Dive Brief:
- Casey’s General Stores sold 41 convenience stores for $42 million during fiscal 2026, Chief Financial Officer Steve Bramlage said during the company’s Q4 earnings call on Wednesday.
- The stores were located across multiple states, including Mississippi, which it entered after acquiring CEFCO Convenience Stores in late 2024. Casey’s divested 10 sites in that state, Bramlage said, marking the company’s exit from it entirely.
- Even with the sale, Casey’s total store count still grew by 20 locations between Q3 and Q4, according to its earnings report. The convenience retailer said it expects to open at least 120 additional sites in fiscal 2027 through a mix of M&A and new store construction.
Dive Insight:
Casey's has steadily expanded from its base in Iowa into multiple additional states through the years, and its exit from Mississippi appears to mark the first time in which the retailer has completely left a state after establishing operations there.

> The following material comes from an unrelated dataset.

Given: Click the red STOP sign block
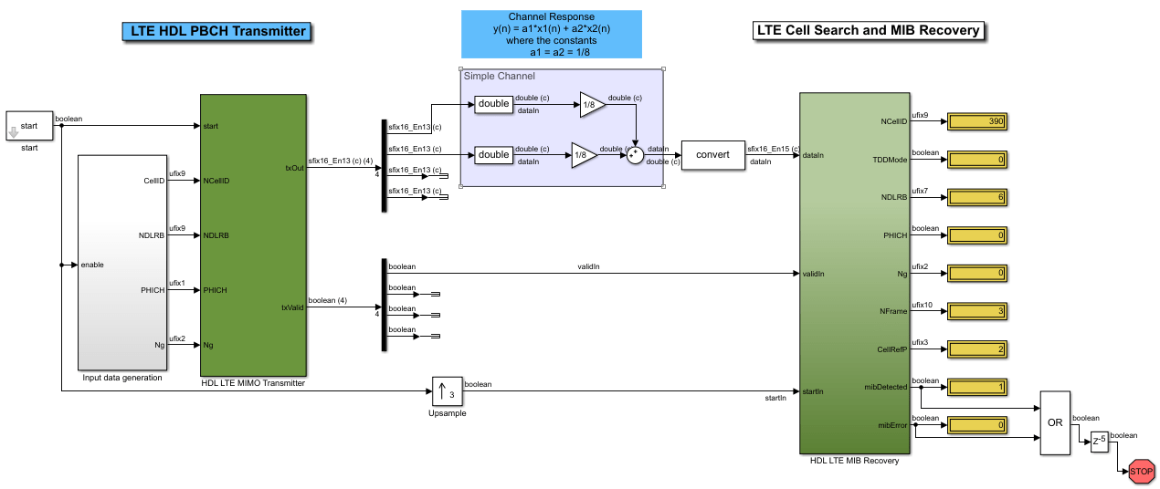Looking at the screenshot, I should [1141, 472].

Although only 10 of Casey’s 198 CEFCO stores were located in Mississippi, leaving The Magnolia State shows that even as the country’s third largest c-store operator continues to grow, it’s doing so with a balanced approach.
During Wednesday's earnings call, Bramlage said Casey’s decided to sell the 10 Mississippi sites “given that location and the capital returns that we expected.”
“We acquired 10 or so stores as part of that total transaction in the state of Mississippi, and upon further review, decided that it just wasn't the right place for us to fly the flag at the moment,” he said.
Bramlage said the other 31 stores sold during the fourth quarter were a combination of CEFCO locations and sites Casey’s acquired in previous transactions. While the CEFCO deal also brought Casey’s into Alabama and Florida, there’s no indication that Casey’s intends to leave those states.
“Mississippi is probably the highest profile decision that we made against those 41 [c-stores],” Bramlage said.
A spokesperson from Casey’s said that the 41 stores were sold to “a variety of buyers,” although they declined to share who. They added that Casey’s decided to sell these stores since “they were not aligned with our long-term growth strategy.”
The plan to open 120 new stores in fiscal 2027 is in line with Casey’s typical growth algorithm, which calls for a 4% increase in site count annually, President and CEO Darren Rebelez said during the earnings call. However, Casey’s didn’t achieve that 4% last year due to focusing on the CEFCO integration, he added.
Now that the CEFCO integration is well underway — 50 sites have been rebranded, Rebelez and Bramlage said — Casey’s expects to once again hit its standard rate of new stores.
“The guidance for store growth for this year is much more getting back on track from a historic standpoint and really more consistent with our growth algorithm,” Rebelez said.